Brunei is a southeast Asian country located on Borneo between the states of Sabah and Sarawak which are part of Malaysia. There is a wide array of native folk music, and dance. Brunei shares some Cultural perspectives and links with the countries of Southeast Asia such as Malaysia, Singapore, Indonesia, Thailand, and the Philippines. The strong Islamic influence means that dance performances and music are somewhat restricted.

==Folk music==

Adai-adai is a group work song sung by fisherpeople while they fished. Another folk dance is the Benari, or Joget Baju Putih, performed during numerous festivals. It is usually performed by three men and three women.

===Kedayan music===

Aduk-Aduk is a ceremonial dance performing by the Kedayan children before birthdays, especially at the end of the harvest season. Dancers wear traditional warrior's attire, in tengkolok, red belt and black clothing, and dance to the beat of silat, a Malay martial art. This dance is accompanied by percussion instruments, including drums and coconut shells.

The Malay population are known for the Jipin or Zapin dance, performed by six men and women, accompanied by instruments that include the gambus dan biola, dombak and rebana. Gongs like the Kulintangan (a set of small gongs), duck gongs and other styles are played. Malay folk music is played by accomplished musicians at special feasts and celebrations. Responsive singing is sometimes performed at weddings, with the guests joining in.
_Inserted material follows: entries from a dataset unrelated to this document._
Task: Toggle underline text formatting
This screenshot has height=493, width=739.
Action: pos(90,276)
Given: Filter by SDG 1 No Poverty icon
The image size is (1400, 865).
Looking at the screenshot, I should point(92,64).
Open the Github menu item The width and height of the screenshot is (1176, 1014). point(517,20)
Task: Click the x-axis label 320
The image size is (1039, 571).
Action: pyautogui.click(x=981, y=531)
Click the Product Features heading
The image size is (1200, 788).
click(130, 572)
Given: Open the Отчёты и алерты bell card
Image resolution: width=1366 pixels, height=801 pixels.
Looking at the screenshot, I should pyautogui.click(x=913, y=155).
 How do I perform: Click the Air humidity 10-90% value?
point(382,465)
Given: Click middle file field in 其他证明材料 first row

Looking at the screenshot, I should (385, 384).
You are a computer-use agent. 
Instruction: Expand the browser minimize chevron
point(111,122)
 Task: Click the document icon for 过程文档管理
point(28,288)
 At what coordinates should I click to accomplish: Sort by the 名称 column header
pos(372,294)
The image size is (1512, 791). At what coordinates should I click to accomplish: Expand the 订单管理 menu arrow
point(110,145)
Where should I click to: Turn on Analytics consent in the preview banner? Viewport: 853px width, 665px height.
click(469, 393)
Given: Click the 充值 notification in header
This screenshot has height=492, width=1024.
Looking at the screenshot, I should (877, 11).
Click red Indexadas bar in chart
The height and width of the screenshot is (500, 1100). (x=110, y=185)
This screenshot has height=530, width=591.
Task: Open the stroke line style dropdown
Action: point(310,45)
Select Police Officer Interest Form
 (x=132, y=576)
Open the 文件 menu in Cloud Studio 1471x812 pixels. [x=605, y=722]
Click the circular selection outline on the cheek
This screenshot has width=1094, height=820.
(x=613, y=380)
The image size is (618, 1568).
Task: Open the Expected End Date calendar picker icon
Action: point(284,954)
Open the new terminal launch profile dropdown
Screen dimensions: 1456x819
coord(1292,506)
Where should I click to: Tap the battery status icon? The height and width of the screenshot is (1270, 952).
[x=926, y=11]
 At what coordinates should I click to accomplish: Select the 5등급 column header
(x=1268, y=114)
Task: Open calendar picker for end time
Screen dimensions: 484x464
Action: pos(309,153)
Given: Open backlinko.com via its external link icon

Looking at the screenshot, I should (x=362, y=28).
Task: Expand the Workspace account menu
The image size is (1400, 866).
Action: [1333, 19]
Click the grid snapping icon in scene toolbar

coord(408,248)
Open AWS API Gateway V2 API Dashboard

The song "Alus Jua Dindang" is also an important part of Bruneian wedding music; in it, the groom (who, in a traditional wedding does not know the bride beforehand), flatters and declares his devotion to his new wife.

==Music institutions==
The Brunei Music Society has been organising concerts of mainly Western classical music since its founding in 1972. These concerts are usually held at the Orchid Garden Hotel in BSB.